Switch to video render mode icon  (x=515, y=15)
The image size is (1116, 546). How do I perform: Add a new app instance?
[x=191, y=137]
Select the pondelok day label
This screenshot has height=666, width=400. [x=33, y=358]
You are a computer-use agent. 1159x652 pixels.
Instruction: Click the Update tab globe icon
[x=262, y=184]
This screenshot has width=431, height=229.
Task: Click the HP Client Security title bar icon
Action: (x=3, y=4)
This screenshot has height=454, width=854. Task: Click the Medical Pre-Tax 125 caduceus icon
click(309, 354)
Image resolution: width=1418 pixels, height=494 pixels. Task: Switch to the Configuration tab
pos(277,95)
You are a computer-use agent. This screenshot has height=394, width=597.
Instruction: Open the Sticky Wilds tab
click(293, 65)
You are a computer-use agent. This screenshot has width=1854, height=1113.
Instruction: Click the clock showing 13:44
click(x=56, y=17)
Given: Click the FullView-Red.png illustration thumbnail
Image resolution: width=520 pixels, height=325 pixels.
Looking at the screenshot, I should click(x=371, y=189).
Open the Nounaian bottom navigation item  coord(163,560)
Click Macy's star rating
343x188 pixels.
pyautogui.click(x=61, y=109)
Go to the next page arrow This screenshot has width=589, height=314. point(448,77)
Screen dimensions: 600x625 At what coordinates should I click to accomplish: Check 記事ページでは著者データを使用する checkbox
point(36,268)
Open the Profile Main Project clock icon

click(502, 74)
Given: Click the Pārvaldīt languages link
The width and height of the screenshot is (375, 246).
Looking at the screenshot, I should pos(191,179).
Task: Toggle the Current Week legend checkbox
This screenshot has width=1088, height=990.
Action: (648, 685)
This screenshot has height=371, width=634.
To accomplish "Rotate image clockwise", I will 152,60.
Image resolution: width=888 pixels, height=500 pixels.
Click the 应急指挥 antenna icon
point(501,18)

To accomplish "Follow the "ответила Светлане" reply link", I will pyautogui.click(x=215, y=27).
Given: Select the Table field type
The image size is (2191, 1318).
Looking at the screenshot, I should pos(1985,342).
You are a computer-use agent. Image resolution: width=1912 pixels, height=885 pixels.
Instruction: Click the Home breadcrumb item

++++++++++++++++++++

### Assigned task
What are the lines above, starting at the one with "has height=394, width=597." and ending at the one with "Given: Click the Pārvaldīt languages link"? Give them again exactly, and only them.

### Answer box
You are a computer-use agent. This screenshot has height=394, width=597.
Instruction: Open the Sticky Wilds tab
click(293, 65)
You are a computer-use agent. This screenshot has width=1854, height=1113.
Instruction: Click the clock showing 13:44
click(x=56, y=17)
Given: Click the FullView-Red.png illustration thumbnail
Image resolution: width=520 pixels, height=325 pixels.
Looking at the screenshot, I should click(x=371, y=189).
Open the Nounaian bottom navigation item  coord(163,560)
Click Macy's star rating
343x188 pixels.
pyautogui.click(x=61, y=109)
Go to the next page arrow This screenshot has width=589, height=314. point(448,77)
Screen dimensions: 600x625 At what coordinates should I click to accomplish: Check 記事ページでは著者データを使用する checkbox
point(36,268)
Open the Profile Main Project clock icon

click(502, 74)
Given: Click the Pārvaldīt languages link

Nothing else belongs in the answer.